第1446話:ピスケ・クルシオ~星外脱出~
窓の外に見える星が赤く燃えている。
つい先日まであそこにいたのだ。
間に合ってよかった。
あのままだったら今頃……
目が覚める。
星の空を渡る船で住んでいた星を出て逃げる夢だ。
この夢を見て起きた時は大抵全身汗びっしょりで疲労感がある。
できれば見たくはない夢だ。
重い体を起こして窓へ向かう。
窓の外は星の海、作られた景色でこの世界にこの風景は存在しない。
この景色は憧れだった。
私は昔、宇宙飛行士になりたかったんだ。
理由は今となってしまえばプロパガンダの成果というほかないだろう。
あの世界ではあの頃、宇宙進出を人類の目標として大きく掲げていた。
数多くの人がフロンティアだと謳われた新天地を目指した。
そして、それは他国に対して優位に立とうとかそういう話ではなかった。
理由は後から知ったのだが簡単に言ってしまえば、星の終わりが近いことが発覚したからだった。
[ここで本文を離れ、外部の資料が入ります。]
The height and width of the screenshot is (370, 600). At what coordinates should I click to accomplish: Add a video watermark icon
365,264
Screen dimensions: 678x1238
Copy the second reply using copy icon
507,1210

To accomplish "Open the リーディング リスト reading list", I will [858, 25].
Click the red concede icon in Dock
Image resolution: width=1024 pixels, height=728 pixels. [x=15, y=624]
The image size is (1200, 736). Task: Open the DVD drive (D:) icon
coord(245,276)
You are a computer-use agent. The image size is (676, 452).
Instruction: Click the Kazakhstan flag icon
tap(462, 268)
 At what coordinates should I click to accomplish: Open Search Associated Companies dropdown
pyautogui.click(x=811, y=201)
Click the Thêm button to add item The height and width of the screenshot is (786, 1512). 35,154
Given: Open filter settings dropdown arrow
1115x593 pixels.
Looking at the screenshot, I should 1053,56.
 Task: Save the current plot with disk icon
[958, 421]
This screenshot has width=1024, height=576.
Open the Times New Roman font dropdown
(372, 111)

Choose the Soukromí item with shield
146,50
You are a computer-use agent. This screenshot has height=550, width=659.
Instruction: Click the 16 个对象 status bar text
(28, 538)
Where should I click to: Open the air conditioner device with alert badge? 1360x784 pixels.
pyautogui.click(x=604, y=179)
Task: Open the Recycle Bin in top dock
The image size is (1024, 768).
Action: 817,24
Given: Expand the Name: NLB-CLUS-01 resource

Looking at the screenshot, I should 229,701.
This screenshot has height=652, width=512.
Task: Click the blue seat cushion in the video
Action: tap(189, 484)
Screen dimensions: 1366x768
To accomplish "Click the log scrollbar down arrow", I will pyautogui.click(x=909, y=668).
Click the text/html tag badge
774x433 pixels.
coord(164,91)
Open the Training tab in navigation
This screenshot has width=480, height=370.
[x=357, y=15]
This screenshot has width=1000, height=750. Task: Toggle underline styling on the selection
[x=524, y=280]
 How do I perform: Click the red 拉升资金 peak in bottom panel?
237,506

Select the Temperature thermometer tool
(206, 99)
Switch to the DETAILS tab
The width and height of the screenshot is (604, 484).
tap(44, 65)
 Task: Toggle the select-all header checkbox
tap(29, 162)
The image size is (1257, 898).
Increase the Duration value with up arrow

誰かが考えたんだろうか、星が割れようが、それよりも先に宇宙へ逃げ出してしまえばいいって。
それ自体は悪くない考えだと思う。
滅びゆく星から人を逃がすにはほかの世界へ送るか宇宙へ送るかの二択しかない。
あの頃はほかの世界なんていう概念すらもなかったから、実質宇宙へ送るの一択だったと言ってもいいだろう。
そして、私たちが宇宙へ飛び立つ日が決まった。
詳細は省くが他星系まで飛べる人類の箱舟が完成し、私はそれの乗員に選ばれたのだ。
目標としていたパイロット等のようなスタッフではないが、乗員の一人だ。
人類初の他の星への入植者、その一員に選ばれたということはとても誇らしいことで当日までは浮かれて日課のトレーニングを倍に増やしていた程だ。
そしてその日はやってきた。
星の終わりだ。
私が宇宙へと飛び立つよりも先に世界各地で大地から炎が噴き出した。
情報網が生きているうちは状況を集めながら箱舟に向かっていたが、箱舟に辿りつく前に私も地面から噴き出す炎に包まれ、世界は終わった。
あの夢はたどり着けなかった星の海であり、燃える星は世界が滅んでも自分はそこから外れた場所にいるという安心感を得たいという醜さの顕れなんだ。
だから、私はこの夢を見続けるし、窓の外にはあの星が見えない角度の宇宙が広がっているんだ。